A pocas zancadas de la línea final, todos compartían una mirada de entendimiento mutuo. En un gesto sin precedentes en la historia de las carreras, las cebras cruzaron la línea de meta en un empate perfecto, sus rayas fundiéndose en un mosaico de hermandad y comunidad.

La celebración estalló entre los espectadores, aplausos y relinchos llenaron la noche, mientras que los ancestros de las cebras, ocultos en las sombras, asentían con aprobación al ver la unidad formada. Pedro, el baobab ancestral, parecía sonreír con sus gruesas ramas, sabiendo que era una carrera que se recordaría por generaciones.

Zara encontraba a su madre entre la multitud, quien con lágrimas en los ojos no necesitaba palabras para expresar la emoción y el orgullo que sentía. La sabiduría de su linaje no solo no había acabado con ella, sino que había florecido de maneras que nunca imaginaron.

Blas regresaba, indemne pero con la mirada de quien ha conocido el vértigo de la vida y de la muerte. Todos le rodeaban, alabando su valentía, y en ese momento, el viejo león aparecía entre las sombras, bajando la cabeza en señal de respeto. No había enemistad, solo la sabana y las leyes que la gobernaban en la noche.

Moraleja del cuento «La carrera de las cebras bajo la luna llena: una competición nocturna»
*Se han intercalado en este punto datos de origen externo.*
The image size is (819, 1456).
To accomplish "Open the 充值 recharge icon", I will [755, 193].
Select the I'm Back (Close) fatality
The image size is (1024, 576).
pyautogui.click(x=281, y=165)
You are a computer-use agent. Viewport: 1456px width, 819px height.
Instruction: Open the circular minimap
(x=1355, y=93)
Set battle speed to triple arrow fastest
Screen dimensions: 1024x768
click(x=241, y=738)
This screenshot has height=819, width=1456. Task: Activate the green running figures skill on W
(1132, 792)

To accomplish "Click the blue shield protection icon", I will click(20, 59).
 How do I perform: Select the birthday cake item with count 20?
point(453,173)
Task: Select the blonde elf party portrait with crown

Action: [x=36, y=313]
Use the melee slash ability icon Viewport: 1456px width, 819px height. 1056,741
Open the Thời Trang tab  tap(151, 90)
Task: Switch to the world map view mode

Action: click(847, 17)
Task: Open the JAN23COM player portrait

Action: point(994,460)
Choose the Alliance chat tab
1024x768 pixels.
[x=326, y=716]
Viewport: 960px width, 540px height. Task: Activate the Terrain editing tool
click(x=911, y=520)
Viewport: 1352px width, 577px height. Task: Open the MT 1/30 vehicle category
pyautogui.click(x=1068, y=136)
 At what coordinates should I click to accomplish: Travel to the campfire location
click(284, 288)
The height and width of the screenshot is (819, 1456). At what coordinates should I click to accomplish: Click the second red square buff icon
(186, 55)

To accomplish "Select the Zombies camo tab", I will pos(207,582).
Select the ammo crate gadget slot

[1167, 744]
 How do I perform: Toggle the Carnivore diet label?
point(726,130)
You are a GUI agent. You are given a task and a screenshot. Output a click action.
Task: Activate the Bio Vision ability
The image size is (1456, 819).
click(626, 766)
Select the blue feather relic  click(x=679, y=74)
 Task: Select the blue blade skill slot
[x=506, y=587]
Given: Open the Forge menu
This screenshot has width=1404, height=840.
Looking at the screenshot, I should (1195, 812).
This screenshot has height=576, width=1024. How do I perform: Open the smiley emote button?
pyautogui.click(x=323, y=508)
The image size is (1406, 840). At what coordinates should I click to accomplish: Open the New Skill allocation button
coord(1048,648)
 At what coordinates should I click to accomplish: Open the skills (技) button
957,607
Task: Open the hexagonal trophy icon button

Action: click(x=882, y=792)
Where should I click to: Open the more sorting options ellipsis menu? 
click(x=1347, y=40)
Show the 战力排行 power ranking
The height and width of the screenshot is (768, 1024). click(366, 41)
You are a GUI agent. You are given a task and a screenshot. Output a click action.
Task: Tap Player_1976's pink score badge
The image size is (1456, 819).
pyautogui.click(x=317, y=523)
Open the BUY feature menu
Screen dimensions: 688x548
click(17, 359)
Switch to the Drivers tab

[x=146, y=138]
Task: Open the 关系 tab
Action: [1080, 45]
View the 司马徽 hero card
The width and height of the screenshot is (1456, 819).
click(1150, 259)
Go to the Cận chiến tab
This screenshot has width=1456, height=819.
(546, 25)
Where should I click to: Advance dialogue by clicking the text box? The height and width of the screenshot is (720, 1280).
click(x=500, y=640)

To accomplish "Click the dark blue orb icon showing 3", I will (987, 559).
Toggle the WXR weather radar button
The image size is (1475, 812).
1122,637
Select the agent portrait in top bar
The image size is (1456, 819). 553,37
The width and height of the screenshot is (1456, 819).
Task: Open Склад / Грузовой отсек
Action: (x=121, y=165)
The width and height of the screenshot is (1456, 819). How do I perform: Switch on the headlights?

La sabana africana, con su luna llena vigilante, fue testigo de una carrera en la que la competición dio paso a la cooperación. Las cebras, con sus diferencias y sus historias, aprendieron que la verdadera victoria no es superar a otros, sino llegar juntos a la meta. En la unión, en el apoyo mutuo y en la valentía de aquellos que se sacrifican por los demás, allí yace el auténtico triunfo.